SELECTION
BINARY-PAIR PARTITIONED NEURAL NETWORKS
FOR SPEAKER AND DIALECT RECOGNITION
Stephen A. Zahorian
Department of Electrical and Computer Engineering
Old Dominion University
Norfolk, VA 23529
CONTACT INFORMATION
Email: saz100f@eefs01.ee.odu.edu
Phone: (804) 683-4570
Fax: (804) 683-3220
WWW PAGE
www.ee.odu.edu/zahorian.html
PROGRAM AREA
Speech and Natural Language Understanding.
KEYWORDS
Speaker recognition, speaker identification, neural networks, pattern classification, acoustic
features, dialect identification
PROJECT SUMMARY
A new method for speaker and dialect identification is under investigation. This method,
which is referred to as binary-pair partitioning (BPP), partitions an N-way classification task with
N * (N-1)/2 "elemental" classifiers, each of which is highly tuned to discriminate a particular pair
of categories. Each elemental classifier consists of a multi-layer feddforward neural network.
Since the binary-pair partitioned approach scales up in complexity on the order of N2 rather than
exponentially, the method is well-suited to talker identification for very large numbers of speakers
(> 100). The approach has been used to develop talker identification systems for over 200
speakers. The system performs with 100% accuracy in a text-independent mode when trained
with about 9 to 14 seconds of speech and tested with 6 seconds of speech (using the TIMIT data
base for testing). The BPP has also been extended for speaker verification and found to perform
with over 99.7% accuracy when tested with 630 speakers. The BPP approach is also well suited
to other classification problems for which multiple elemental decisions can be combined to form
an overall decision, such as dialect or language identification, and phonetic recognition. A major
advantage of this partitioned classification approach is the ability to easily refine the features and
classifier for each two-way decision. Several refinements and extensions to the basic method are
under investigation in the research project. These include: (1), enhancements to the input
features; (2), the effects of noise and channel distortions on performance; (3) the use of BPP
for phonetic classification; (4), the use of BPP for sex and dialect identification; (5) the use of
speaker identification to improve automatic speech recognition; (6) training individual BPP
networks to minimize the probability of error rather than to minimize mean square error.
PROJECT REFERENCES
C. A. Norton, III, S. A. Zahorian, " Speaker Verification based on Speaker Position in a
Multidimensional Speaker Identification Space," Intelligent Engineering Systems through
Artificial Neural Networks, Vol. 5, St. Louis, MO, November 1995.
S. A. Zahorian, A. Zhou, and N. Correal, "Comparison of Minimum Misclassification (MME)
Networks with Least Mean Square Error (LMS) Networks," Intelligent Engineering Systems
through Artificial Neural Networks, Vol. 4, pp. 191-198, St. Louis, MO, November 1994.
C. A. Norton, III, S. A. Zahorian, and Z. B. Nossair, "The Application of Binary-Pair Partitioned
Neural Networks to the Speaker Verification Task," Intelligent Engineering Systems through
Artificial Neural Networks, Vol. 4, pp. 441-446, St. Louis, MO, November 1994.

YOUR TASK
In the project summary on binary-pair partitioned neural networks, why is the method described as well-suited to identifying talkers among very large numbers of speakers? Answer in one to three sentences. The data that comes next is not required for the task.

GIVEN DATA

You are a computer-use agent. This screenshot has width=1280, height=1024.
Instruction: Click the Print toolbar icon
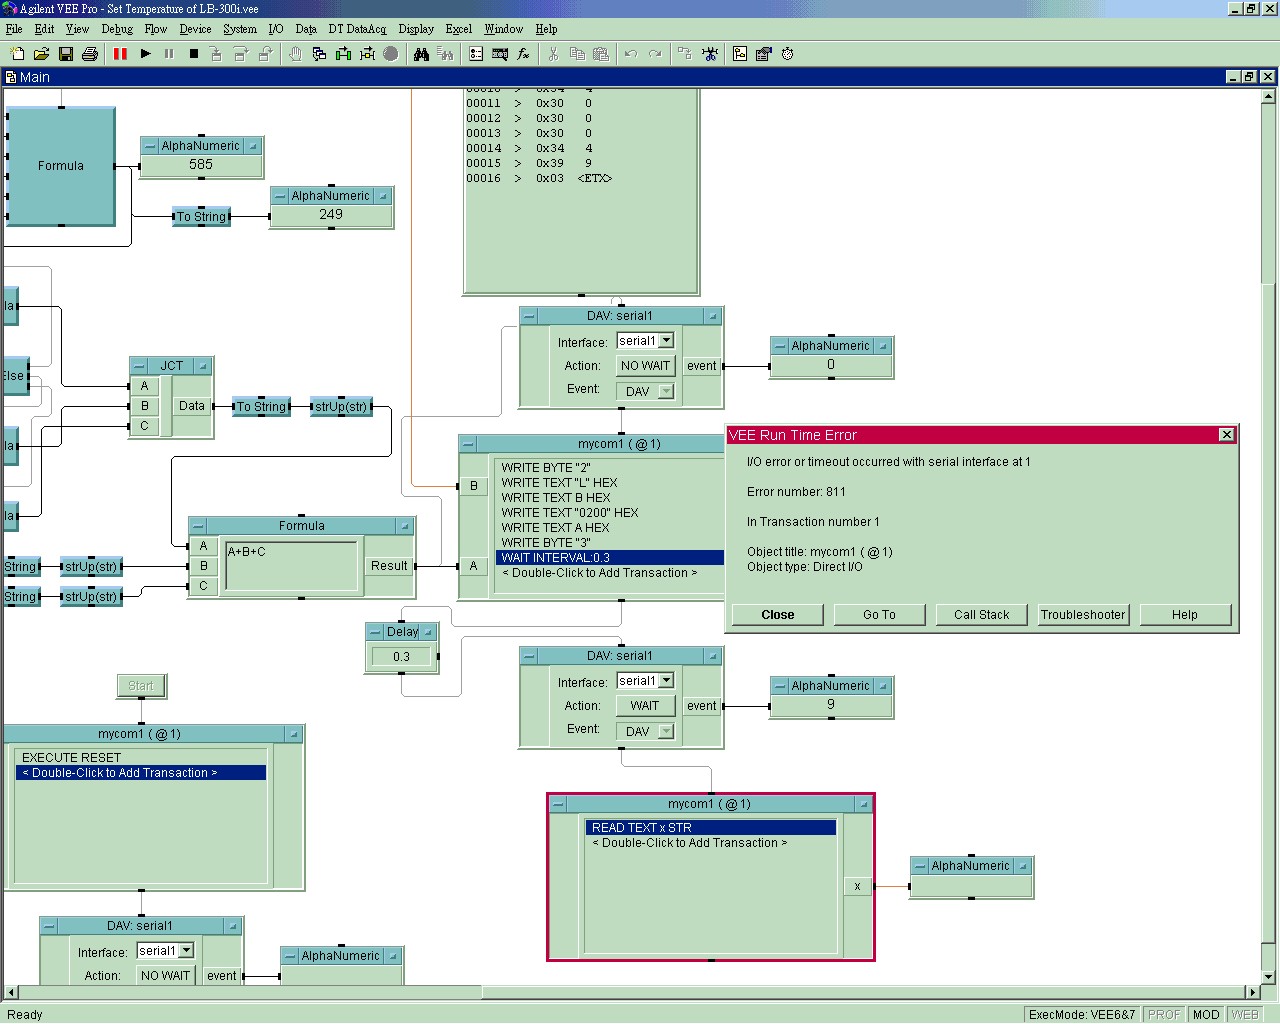pyautogui.click(x=90, y=54)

WORKED ANSWER
The binary-pair partitioned approach grows in complexity on the order of N squared rather than exponentially. This makes it practical for talker identification with very large numbers of speakers, more than 100.